Heat flow is primarily along the ceiling, and lights and light bulbs may yield some clues. When exposed to heat, light bulbs swell and may blow out in the direction of the heat source, leaving an important clue to the direction of the fire. But if temperatures are very high, the glass will flow and this type of clue will not be found.

Window glass also yields important clues. Windows closer to the fire will have a lighter smoke buildup than those farther away. As the fire grows, window glass will expand and shatter. Large pieces with heavy smoke show that the fire developed slowly while smaller pieces with rounded edges indicate a rapidly developing, high temperature fire. This might help to narrow down the possible causes of the fire. Thin glass melts more readily than thick glass and this must be taken into account.

Determining the Cause

Once the area where the fire started is pinpointed, only the cause remains to be found. The contents of the room and the burn patterns may fit a specific cause. More often than not, though, more than one possibility will present itself.

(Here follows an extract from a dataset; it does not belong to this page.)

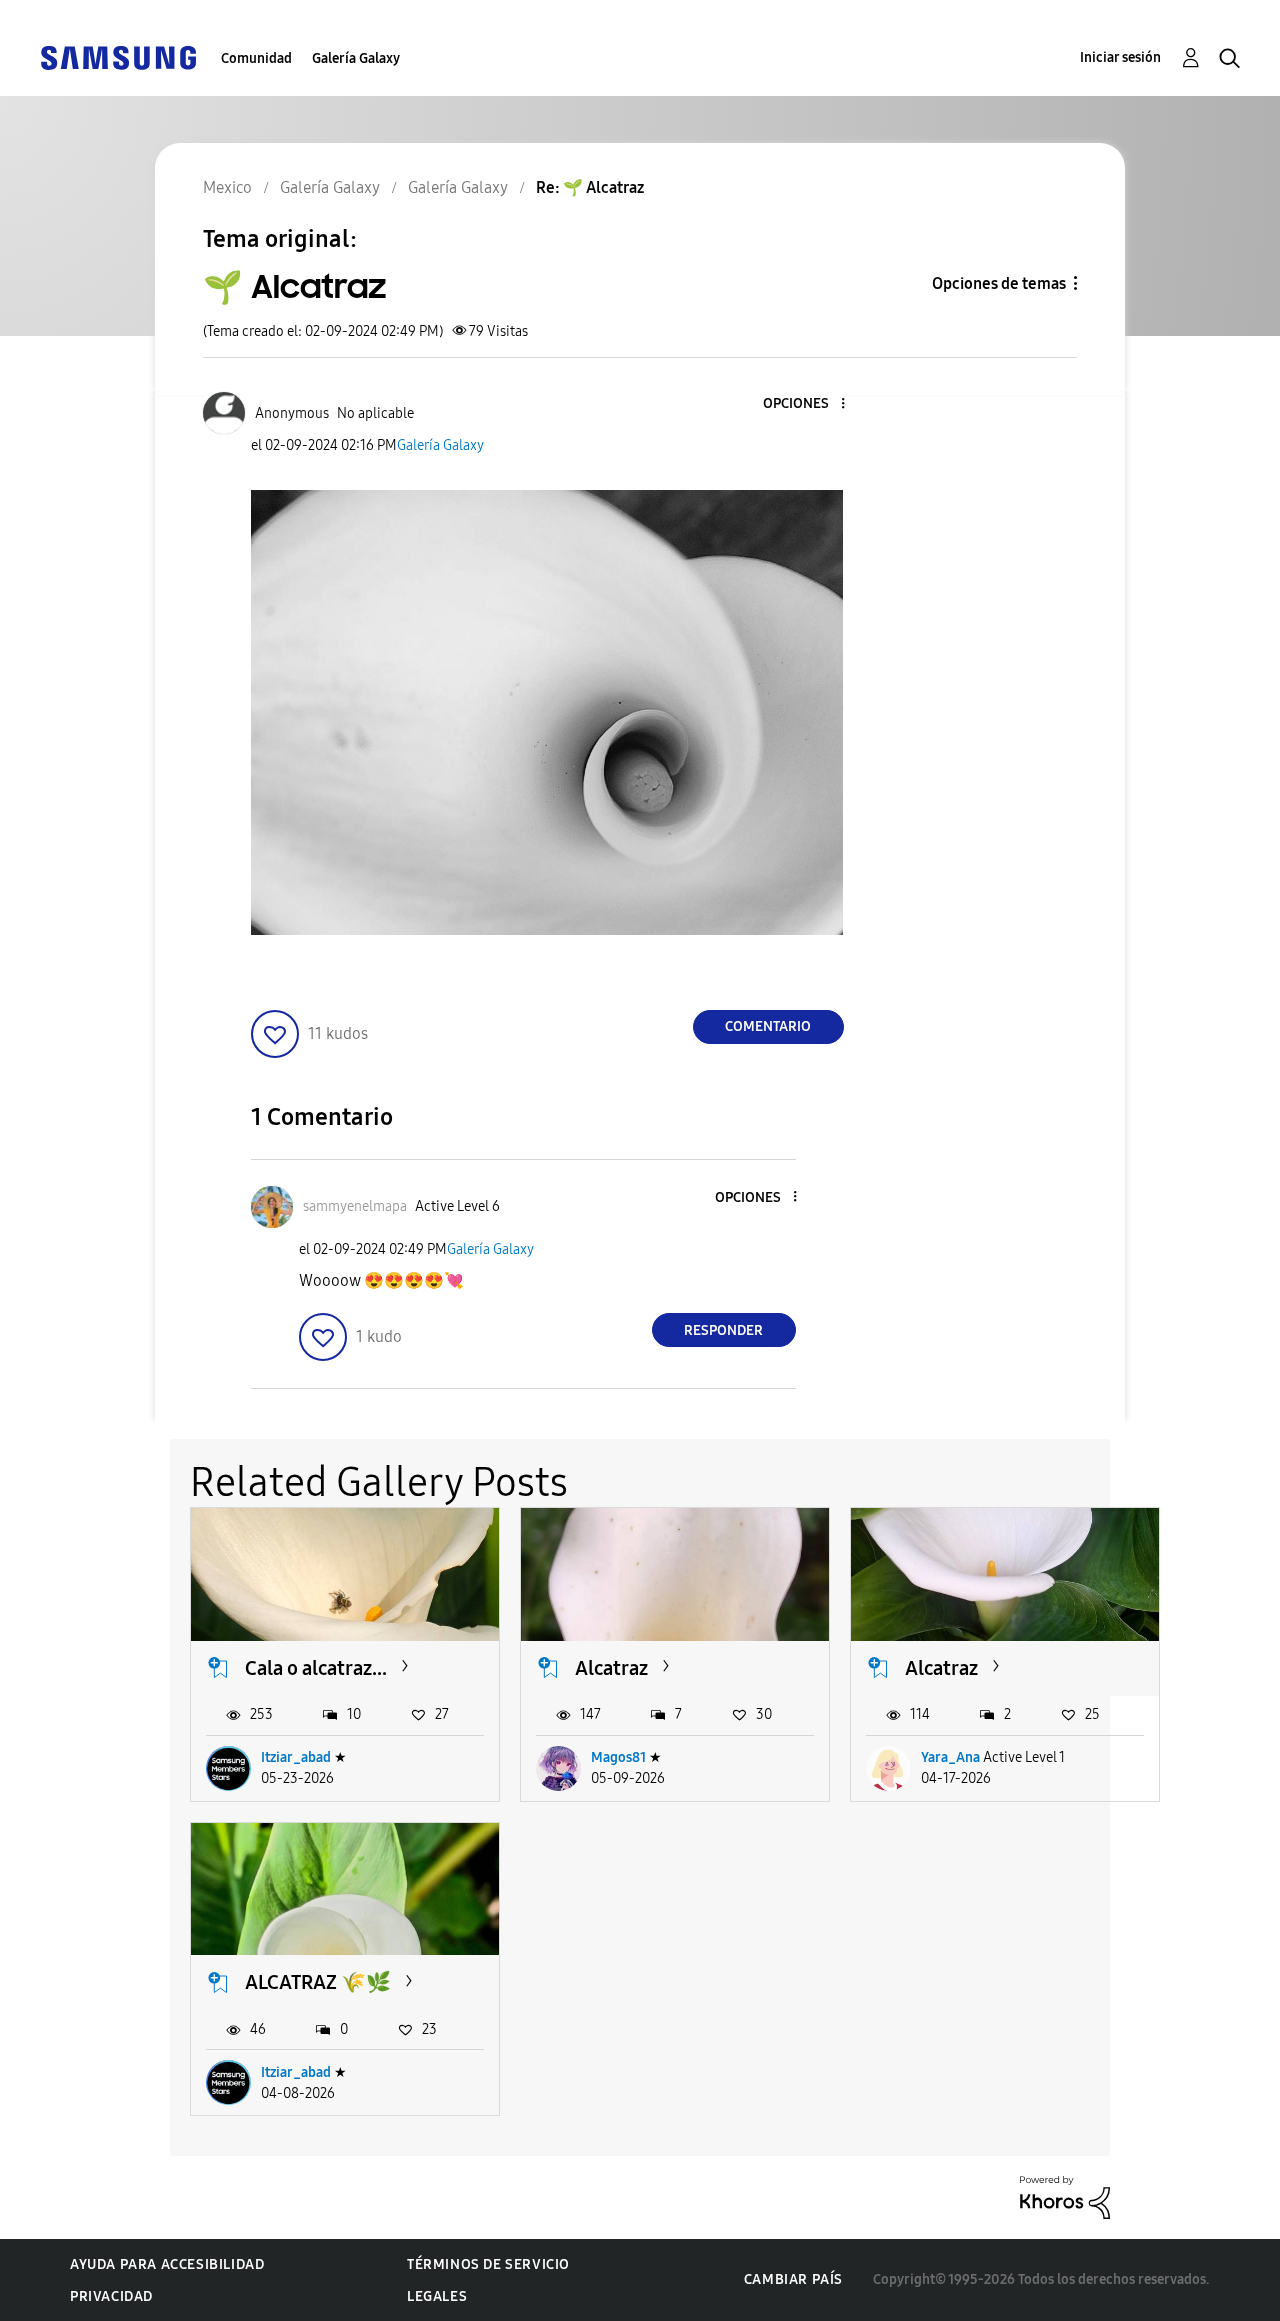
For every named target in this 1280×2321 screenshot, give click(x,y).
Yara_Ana (950, 1757)
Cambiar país (793, 2279)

The cause of a fire can be intentional or unintentional, and can be anything from a lit cigarette falling down the back of a sofa to sparks from a chimney. The possibilities are almost endless. Heaters, stoves, electrical faults, flammable liquids, cigarettes, electric blankets, soldering, candles, natural gas, and hazardous substances stored improperly can all result in a fire.

The Fire Service uses information from a wide range of people in determining the cause of a fire. For example, says Doust, printers will be able to tell the investigator what sort of chemicals and equipment would normally be found in a print shop. This sort of information can lead the investigator to a cause not normally considered, or it can indicate if the fire may have been suspicious.

A fire in a kitchen, where the damage is most severe in the area of the stove, will suggest to the investigator that someone left a hotplate on. The knobs may be found in the "on" position or, if burned away, the position of the flat edge of the pin will tell whether the hotplate was on or off. If the stove is severely damaged, the investigator will have the contacts examined to see if they are open or closed. If the contacts are found to be closed, the hotplate was on and was very likely the cause of the fire.

Often, though, determining the cause is not possible. A lit cigarette that causes a fire may leave behind a cylinder of ash which will be obliterated by the water used to put out the fire. Other signs may lead the investigator to conclude that the fire was probably started by a cigarette, and the building's occupant might remember leaving a lit cigarette lying around. But the physical evidence that would confirm this conclusion is often destroyed.


Fire Service statistics show that arsons are on the increase in New Zealand. Known or suspected arsons have increased over 60% in the last five years.

Arsons present a special case to the fire investigator. In an arson investigation, the Fire Service will report to the police the suspected cause of the fire. The police then work on the evidence provided by the Fire Service to build a case against their suspect.

Various signs can point towards an arson. Obvious ones are signs of forced entry such as windows broken before the fire started, broken doors, fire separation doors prevented from closing, sprinklers or fire alarms turned off and fire trails. Accelerants in places where they wouldn't normally be found or unusual behaviour of burning material also suggest arson. Accelerant spread around a room will leave a splash-like burn pattern which strongly suggests arson.

The investigator has to be careful not to jump to the conclusion of arson too quickly. It may be obvious that a door has been forced, but further investigation might reveal that the firefighters used that door to enter the building to fight the fire.

There are no hard and fast rules for determining the cause of a fire. The evidence left comes in many pieces and must be put together, much like a jigsaw puzzle, often with pieces missing.

Janine Griffin is a freelance journalist specialising in science issues.